Daarnaast is er ook aandacht voor de aanwezigheid van microverontreinigingen in slib.

Sedimentbeheer versterken op verschillende domeinen

Naast de aanpak van sediment via plannen en van slib bij de waterzuivering werkt de VMM ook aan andere oplossingen om sediment goed te kunnen beheren.

Multiparametersondes

Door multiparametersondes (= instrumenten om automatisch en vanop afstand de waterkwaliteit op te volgen) uit te rollen in heel Vlaanderen, kan de VMM op verschillende plaatsen in Vlaanderen ook sedimentconcentraties meten. We behouden de oudste meetlocaties om de langetermijnevolutie op te volgen en te combineren met tijdelijke (2 tot 5 jaar) meetlocaties om de sedimentmodellering uitgebreider te valideren.

Saneringen monitoren

Sediment meten is niet alleen continu zwevende stofgehaltes in onze waterlopen meten, maar ook sedimentpluimen monitoren bij de sanering van de waterbodem. Bij het ruimen is het heel belangrijk dat de verspreiding van sediment stroomafwaarts beperkt wordt. Dat doet de VMM door op- en afwaarts de ruiming te meten en normen op te leggen, maar ook door (tijdelijke) sedimentvangen aan te leggen die de sedimentpluim afvangen.
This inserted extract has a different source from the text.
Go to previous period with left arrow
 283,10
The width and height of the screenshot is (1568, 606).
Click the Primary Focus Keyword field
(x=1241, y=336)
Naast meten, modelleren en het aanleggen van sedimentvangen ondersteunt de VMM het erosiebeleid. We delen onze expertise bij de beoordeling van de subsidies uit het Erosiebesluit en werken mee aan de opmaak van het erosiebeleid. Een beleid dat samen met het nieuwe MAP7, de droogte- en klimaatplannen,… noodzakelijk is om de sedimentaanvoer naar onze waterlopen sterk terug te dringen, bij te dragen aan een goede waterkwaliteit en de bergingscapaciteit van waterlopen en overstromingsgebieden te behouden.

Circulair water

De VMM onderzoekt hoe we circulair water nog meer kunnen inzetten als middel voor een duurzaam watergebruik, maar dit kan eveneens ingezet worden in het kader van erosiebestrijding.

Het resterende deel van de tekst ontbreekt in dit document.